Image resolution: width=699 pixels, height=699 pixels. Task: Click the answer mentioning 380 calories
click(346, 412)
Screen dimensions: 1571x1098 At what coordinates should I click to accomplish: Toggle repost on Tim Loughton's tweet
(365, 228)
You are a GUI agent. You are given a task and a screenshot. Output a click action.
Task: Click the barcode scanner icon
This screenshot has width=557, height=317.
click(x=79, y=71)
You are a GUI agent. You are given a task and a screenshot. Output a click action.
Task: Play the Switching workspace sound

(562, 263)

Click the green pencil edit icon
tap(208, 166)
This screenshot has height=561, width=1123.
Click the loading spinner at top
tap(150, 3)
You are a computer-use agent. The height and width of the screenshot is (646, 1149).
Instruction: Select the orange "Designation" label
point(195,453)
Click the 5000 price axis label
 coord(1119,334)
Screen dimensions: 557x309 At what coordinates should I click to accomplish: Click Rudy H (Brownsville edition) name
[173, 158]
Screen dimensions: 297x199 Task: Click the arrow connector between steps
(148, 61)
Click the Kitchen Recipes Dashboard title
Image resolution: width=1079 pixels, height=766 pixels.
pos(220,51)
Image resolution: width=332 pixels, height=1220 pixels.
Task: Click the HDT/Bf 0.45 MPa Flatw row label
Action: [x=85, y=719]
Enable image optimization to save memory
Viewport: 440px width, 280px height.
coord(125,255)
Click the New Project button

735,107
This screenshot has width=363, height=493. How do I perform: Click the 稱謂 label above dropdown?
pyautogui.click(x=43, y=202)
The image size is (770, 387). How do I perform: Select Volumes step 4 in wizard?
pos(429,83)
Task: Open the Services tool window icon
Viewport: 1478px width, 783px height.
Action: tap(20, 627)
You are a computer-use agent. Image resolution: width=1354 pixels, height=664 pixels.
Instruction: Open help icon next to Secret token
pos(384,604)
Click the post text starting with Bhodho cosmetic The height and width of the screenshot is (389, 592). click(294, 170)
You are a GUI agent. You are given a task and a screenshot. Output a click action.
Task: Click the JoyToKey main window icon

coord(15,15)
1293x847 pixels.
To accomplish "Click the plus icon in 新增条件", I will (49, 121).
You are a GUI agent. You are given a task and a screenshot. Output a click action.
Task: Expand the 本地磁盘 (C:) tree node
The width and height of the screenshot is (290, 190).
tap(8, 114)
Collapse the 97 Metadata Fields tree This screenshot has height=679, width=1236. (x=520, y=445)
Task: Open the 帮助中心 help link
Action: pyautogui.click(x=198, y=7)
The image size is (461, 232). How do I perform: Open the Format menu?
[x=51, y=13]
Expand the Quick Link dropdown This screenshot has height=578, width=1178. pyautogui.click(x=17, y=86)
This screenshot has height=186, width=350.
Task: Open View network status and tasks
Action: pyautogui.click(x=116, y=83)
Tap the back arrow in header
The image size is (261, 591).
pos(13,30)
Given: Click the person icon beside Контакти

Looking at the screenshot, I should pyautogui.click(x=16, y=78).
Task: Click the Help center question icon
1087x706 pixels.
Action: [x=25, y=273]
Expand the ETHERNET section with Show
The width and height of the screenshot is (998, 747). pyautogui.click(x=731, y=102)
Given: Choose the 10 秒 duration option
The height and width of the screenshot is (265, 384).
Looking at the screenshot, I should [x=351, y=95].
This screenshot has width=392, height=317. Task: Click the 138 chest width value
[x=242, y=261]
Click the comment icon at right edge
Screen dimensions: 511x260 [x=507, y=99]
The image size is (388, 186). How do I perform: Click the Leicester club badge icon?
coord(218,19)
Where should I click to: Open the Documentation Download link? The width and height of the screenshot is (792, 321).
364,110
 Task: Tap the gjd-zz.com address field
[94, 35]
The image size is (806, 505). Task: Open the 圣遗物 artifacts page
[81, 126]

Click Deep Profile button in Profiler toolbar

» TASK BRIEF
All of the material should be given again, character for character.

» ANSWER BELOW
Image resolution: width=699 pixels, height=699 pixels. Task: Click the answer mentioning 380 calories
click(346, 412)
Screen dimensions: 1571x1098 At what coordinates should I click to accomplish: Toggle repost on Tim Loughton's tweet
(365, 228)
You are a GUI agent. You are given a task and a screenshot. Output a click action.
Task: Click the barcode scanner icon
This screenshot has width=557, height=317.
click(x=79, y=71)
You are a GUI agent. You are given a task and a screenshot. Output a click action.
Task: Play the Switching workspace sound

(562, 263)

Click the green pencil edit icon
tap(208, 166)
This screenshot has height=561, width=1123.
Click the loading spinner at top
tap(150, 3)
You are a computer-use agent. The height and width of the screenshot is (646, 1149).
Instruction: Select the orange "Designation" label
point(195,453)
Click the 5000 price axis label
 coord(1119,334)
Screen dimensions: 557x309 At what coordinates should I click to accomplish: Click Rudy H (Brownsville edition) name
[173, 158]
Screen dimensions: 297x199 Task: Click the arrow connector between steps
(148, 61)
Click the Kitchen Recipes Dashboard title
Image resolution: width=1079 pixels, height=766 pixels.
pos(220,51)
Image resolution: width=332 pixels, height=1220 pixels.
Task: Click the HDT/Bf 0.45 MPa Flatw row label
Action: [x=85, y=719]
Enable image optimization to save memory
Viewport: 440px width, 280px height.
coord(125,255)
Click the New Project button

735,107
This screenshot has width=363, height=493. How do I perform: Click the 稱謂 label above dropdown?
pyautogui.click(x=43, y=202)
The image size is (770, 387). How do I perform: Select Volumes step 4 in wizard?
pos(429,83)
Task: Open the Services tool window icon
Viewport: 1478px width, 783px height.
Action: tap(20, 627)
You are a computer-use agent. Image resolution: width=1354 pixels, height=664 pixels.
Instruction: Open help icon next to Secret token
pos(384,604)
Click the post text starting with Bhodho cosmetic The height and width of the screenshot is (389, 592). click(294, 170)
You are a GUI agent. You are given a task and a screenshot. Output a click action.
Task: Click the JoyToKey main window icon

coord(15,15)
1293x847 pixels.
To accomplish "Click the plus icon in 新增条件", I will (49, 121).
You are a GUI agent. You are given a task and a screenshot. Output a click action.
Task: Expand the 本地磁盘 (C:) tree node
The width and height of the screenshot is (290, 190).
tap(8, 114)
Collapse the 97 Metadata Fields tree This screenshot has height=679, width=1236. (x=520, y=445)
Task: Open the 帮助中心 help link
Action: pyautogui.click(x=198, y=7)
The image size is (461, 232). How do I perform: Open the Format menu?
[x=51, y=13]
Expand the Quick Link dropdown This screenshot has height=578, width=1178. pyautogui.click(x=17, y=86)
This screenshot has height=186, width=350.
Task: Open View network status and tasks
Action: pyautogui.click(x=116, y=83)
Tap the back arrow in header
The image size is (261, 591).
pos(13,30)
Given: Click the person icon beside Контакти

Looking at the screenshot, I should pyautogui.click(x=16, y=78).
Task: Click the Help center question icon
1087x706 pixels.
Action: [x=25, y=273]
Expand the ETHERNET section with Show
The width and height of the screenshot is (998, 747). pyautogui.click(x=731, y=102)
Given: Choose the 10 秒 duration option
The height and width of the screenshot is (265, 384).
Looking at the screenshot, I should [x=351, y=95].
This screenshot has width=392, height=317. Task: Click the 138 chest width value
[x=242, y=261]
Click the comment icon at right edge
Screen dimensions: 511x260 [x=507, y=99]
The image size is (388, 186). How do I perform: Click the Leicester club badge icon?
coord(218,19)
Where should I click to: Open the Documentation Download link? The width and height of the screenshot is (792, 321).
364,110
 Task: Tap the gjd-zz.com address field
[94, 35]
The image size is (806, 505). Task: Open the 圣遗物 artifacts page
[81, 126]

Click Deep Profile button in Profiler toolbar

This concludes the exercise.